Here is an example of a mail to an invalid account being rejected:

Quote:

Feb 2 11:04:57 email postfix/smtpd[1130]: NOQUEUE: reject: RCPT from mail1.kmpsgroupmail.com[216.17.37.142]: 550 5.1.1 <FJROJAS@example.com>: Recipient address rejected: example.com; from=<bounce_41276790-146973@kmpsgroupbounce.com> to=<FJROJAS@example.com> proto=ESMTP helo=<mail1.kmpsgroupmail.com>

[frankman]

Quote:

Originally Posted by ArcaneMagus

frankman it looks like you are trying to block invalid local accounts, in other words accounts that don't exist...postfix already does this for you before a message gets to any further processing so from what I can see your blocklist is already done automatically...

Thanks for the reply!

I should have mentioned (like in another thread), but because of legacy reasons, I have a catch-all account and am in the process of getting rid of it.

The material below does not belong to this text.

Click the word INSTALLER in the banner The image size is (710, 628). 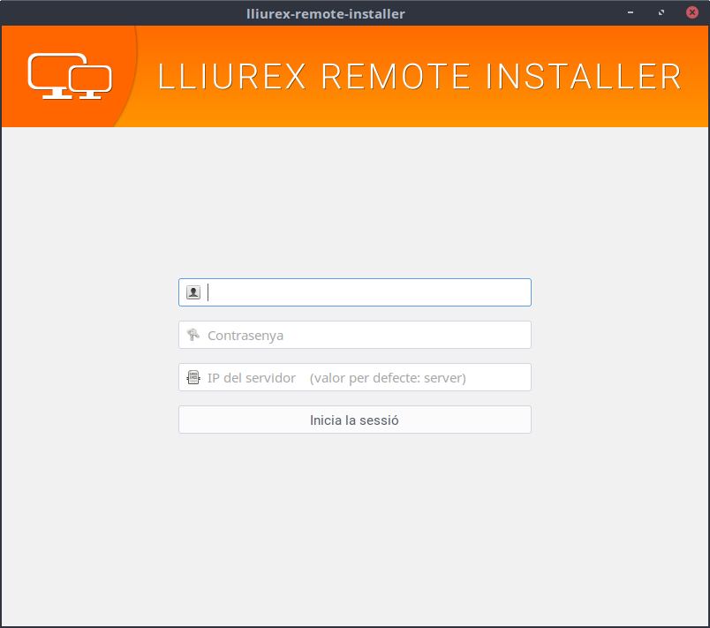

Since the vast majority of the spam I get are repeatedly addressed to those ~60 addresses for the past few years, the above solution works for me... for now.

[Blinkiz]

Thank you frankman for the solution above.
Just wanted to let everyone know how this can be done with Zimbra 6.0.6+

All commands below is run as the zimbra user

Edit /opt/zimbra/conf/postfix_recipient_restrictions.cf and add this just before the permit line:

Code:

check_recipient_access hash:/opt/zimbra/conf/blacklist_clients

I make no guarantee that this will stick. Zimbra will probably just replace this one if you make changes in your zimbra admin gui. If someone know a better place to put this line, post a reply.

Then create /opt/zimbra/conf/blacklist_clients and put every address you want to block on it's own row. If you want the sender to know about your block, use REJECT. If not, use DISCARD.

Code:

libtorrent@mydomain.com DISCARD
registerflywhois@mydomain.com REJECT

Finally run postmap:

Code:

postmap /opt/zimbra/conf/blacklist_clients

Oh, you probably need to do a "postfix reload" after you have edited postfix_recipient_restrictions.cf.

[Blinkiz]

My above trick to blacklist some email addresses, does not work as of Zimbra 7.0.0. Suggestions?